◆ Dataset entries:
=== Section Start ===

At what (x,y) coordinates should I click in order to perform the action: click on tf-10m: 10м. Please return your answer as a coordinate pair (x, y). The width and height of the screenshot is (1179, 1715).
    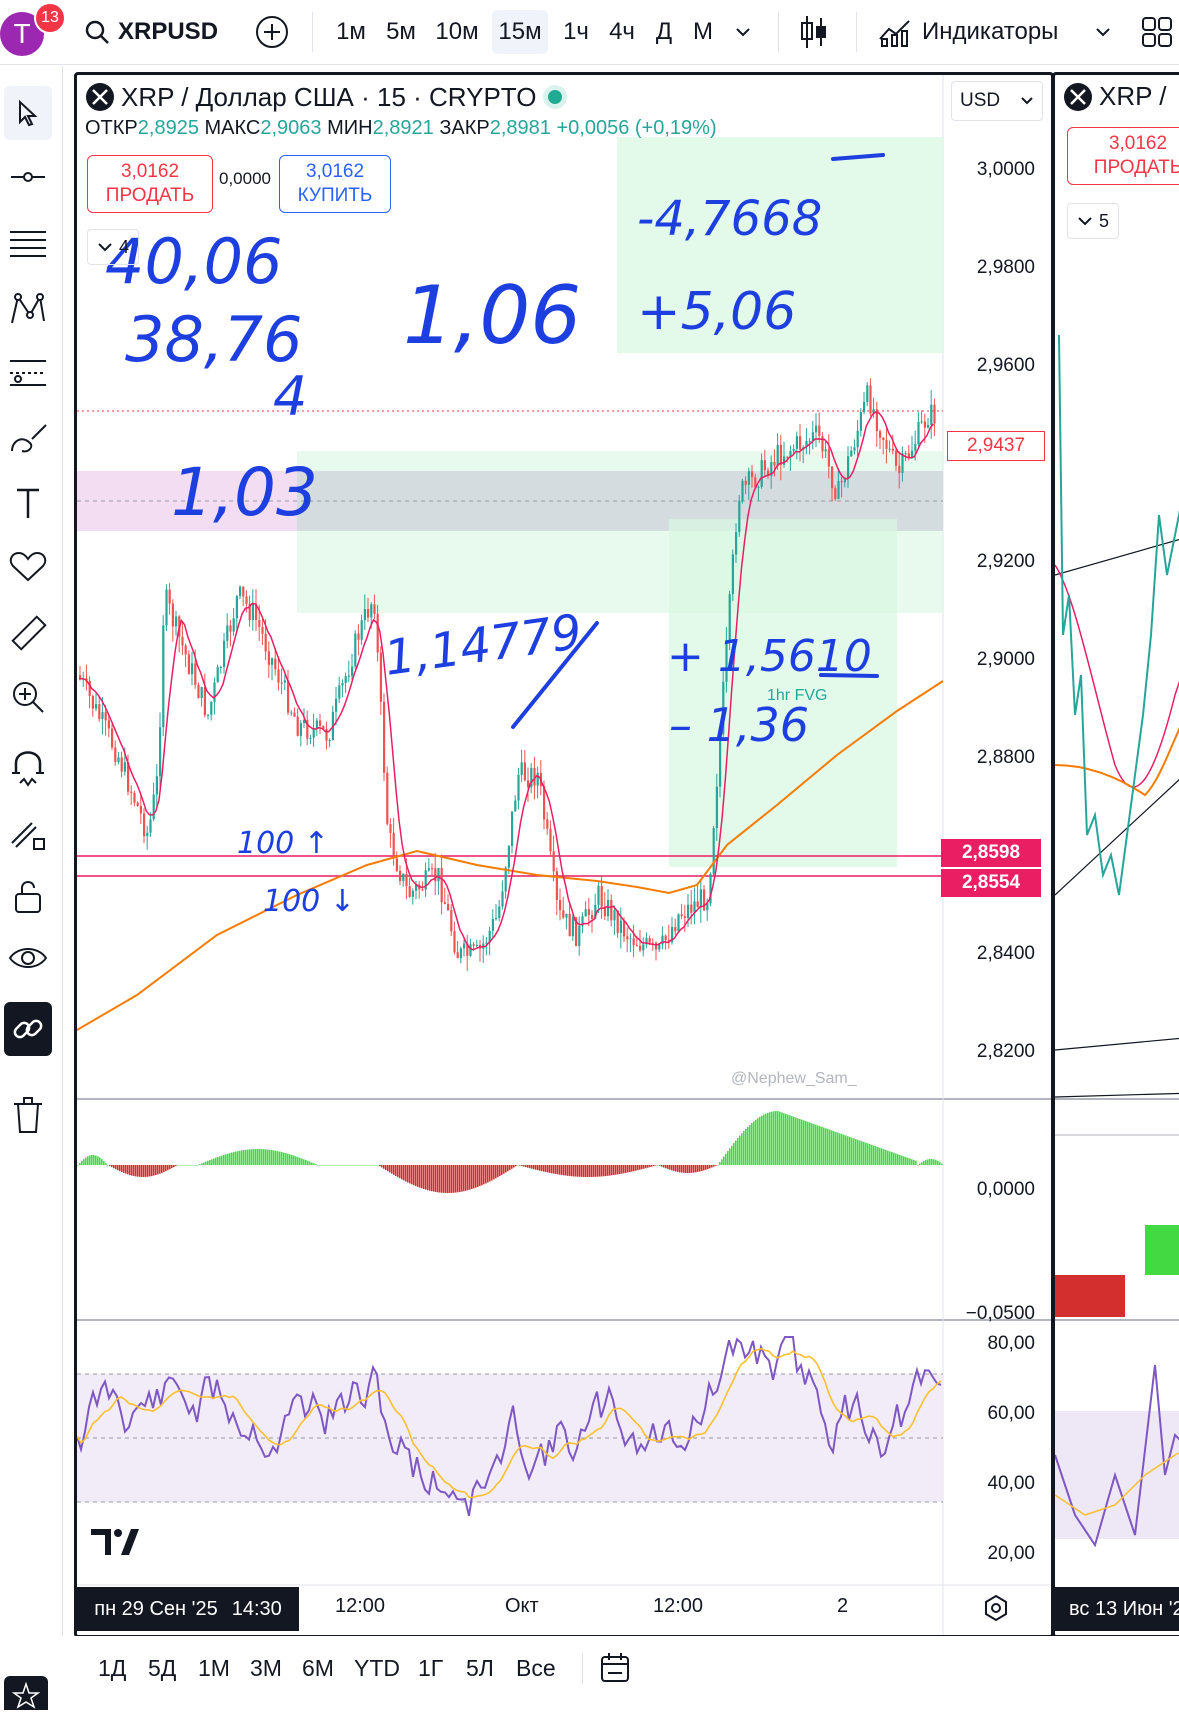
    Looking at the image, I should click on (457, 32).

=== Section End ===
=== Section Start ===

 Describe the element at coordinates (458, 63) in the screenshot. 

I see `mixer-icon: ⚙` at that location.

=== Section End ===
=== Section Start ===

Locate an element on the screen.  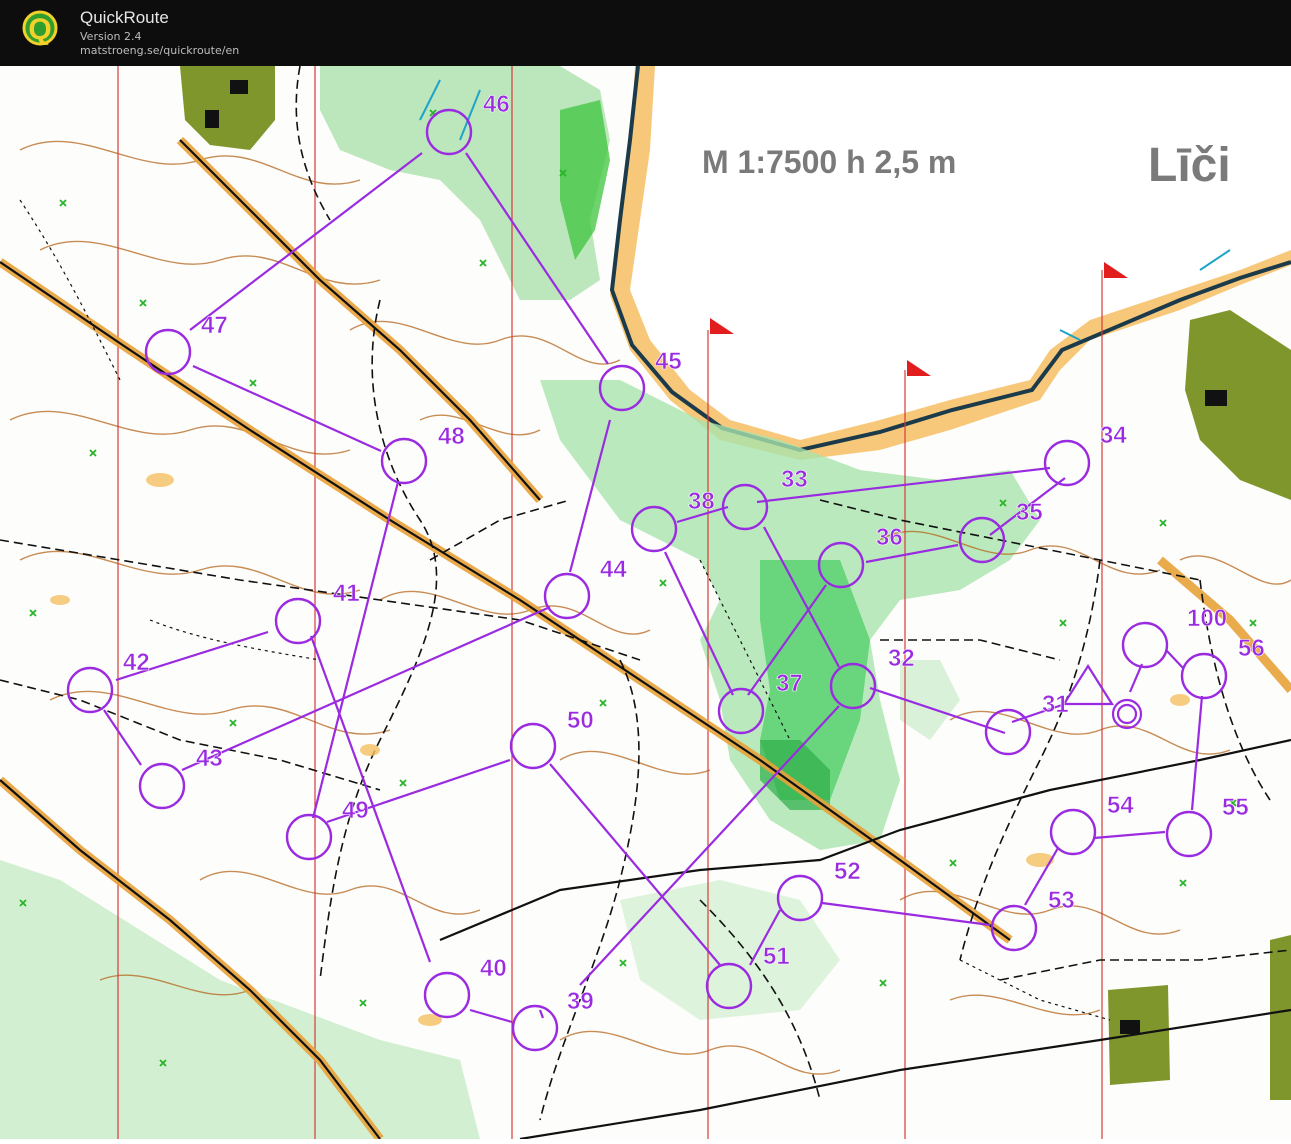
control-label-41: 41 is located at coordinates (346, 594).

=== Section End ===

◆ Job item: Echo the entries from the line with "At what (x,y)" up to and including the line with "Looking at the", with no change to their wording. Leave the pictures out of your answer.

◆ Task output:
At what (x,y) coordinates should I click in order to perform the action: click on tf-10m: 10м. Please return your answer as a coordinate pair (x, y). The width and height of the screenshot is (1179, 1715).
    Looking at the image, I should click on (457, 32).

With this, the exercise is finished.